After this however, a film which
beforehand had dragged along has its newly acquired legs cut out from under it
from two segments afterwards this which are confused or pointless. The
penultimate The Hungry Ghost is a
confused piece which starts with a man crying how hungry he is for a long
period of time, only to invade a gambling den in a Chinese restaurant and start
chewing on the patrons. It is revealed to have supernatural implications, as
the players are not human and using souls as wagers, but even with the little
bit of gore too it is an ill thought out sketch. God knows what the point of Dr. Hanger was. A few minutes long, it
is worth spoiling entirely as, set in a bare room, it is about a governor's
daughter getting an abortion by way of a coat hanger, which is the entirety of
the story, baring the twist that the baby was through her father's molestation,
and nothing else. Literally brisk in existence, the result is an actual non-sequitur
in being a fragment, in a tone bleaker but inappropriate for the anthology and
utterly in bad taste, as it is not shocking in a profound way but amateurish.

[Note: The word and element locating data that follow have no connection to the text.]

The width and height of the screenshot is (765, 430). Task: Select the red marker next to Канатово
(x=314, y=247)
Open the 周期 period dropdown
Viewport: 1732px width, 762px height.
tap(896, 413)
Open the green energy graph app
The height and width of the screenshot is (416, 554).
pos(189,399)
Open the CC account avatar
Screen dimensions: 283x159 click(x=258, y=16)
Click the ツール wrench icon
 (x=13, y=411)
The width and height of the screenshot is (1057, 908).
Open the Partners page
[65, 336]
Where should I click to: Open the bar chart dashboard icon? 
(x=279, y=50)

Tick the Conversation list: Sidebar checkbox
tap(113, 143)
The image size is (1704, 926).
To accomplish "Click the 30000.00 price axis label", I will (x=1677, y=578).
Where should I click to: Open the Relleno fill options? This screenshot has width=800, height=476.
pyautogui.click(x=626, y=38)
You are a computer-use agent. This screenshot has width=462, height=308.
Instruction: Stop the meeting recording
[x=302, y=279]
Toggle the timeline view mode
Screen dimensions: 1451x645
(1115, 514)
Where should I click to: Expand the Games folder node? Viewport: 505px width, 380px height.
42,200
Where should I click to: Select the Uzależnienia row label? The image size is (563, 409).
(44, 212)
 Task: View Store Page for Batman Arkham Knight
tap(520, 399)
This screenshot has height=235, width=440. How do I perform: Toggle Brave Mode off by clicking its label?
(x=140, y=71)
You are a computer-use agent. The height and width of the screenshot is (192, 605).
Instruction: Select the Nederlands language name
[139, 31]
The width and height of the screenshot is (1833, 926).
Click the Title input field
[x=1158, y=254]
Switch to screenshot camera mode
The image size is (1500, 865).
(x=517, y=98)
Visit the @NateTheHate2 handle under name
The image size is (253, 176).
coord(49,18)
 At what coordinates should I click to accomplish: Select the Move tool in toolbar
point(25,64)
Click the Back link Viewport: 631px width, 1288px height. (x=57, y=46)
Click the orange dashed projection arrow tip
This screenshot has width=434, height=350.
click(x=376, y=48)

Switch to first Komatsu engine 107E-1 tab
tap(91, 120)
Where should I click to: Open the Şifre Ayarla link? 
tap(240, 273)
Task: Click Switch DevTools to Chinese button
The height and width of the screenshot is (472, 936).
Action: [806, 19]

Neither helping in that the
wraparound just finishes - no ending to its alien conspiracy, in which a
homeless man is arrested for a murder he did not commit, become imprisoned in a
shack against his will, and possibly involved in a shadowy scenario - leaving a
film that eventually drags into in a monotony that few would have patience with
if they were not used to this type of cinema. This is bad for fans of this type
of cinema as those final two segments and the wraparound's conclusion do not
help a work that, if it had a different finale half, might have been much more
memorable. It is a shame as the Apple segment by itself is a thing to love and
adore, the segment which pulls this anthology up to something worth seeing,
left with a combination of absurdity that I admit to enjoy (deranged bag
masters, homicidal apples) too. Against bland concoctions which I could do
without however, it is in itself a distillation of no budget cinema itself where
for everyone I have found rewarding, consistency is a danger as much as it is
for considerably higher budgeted work.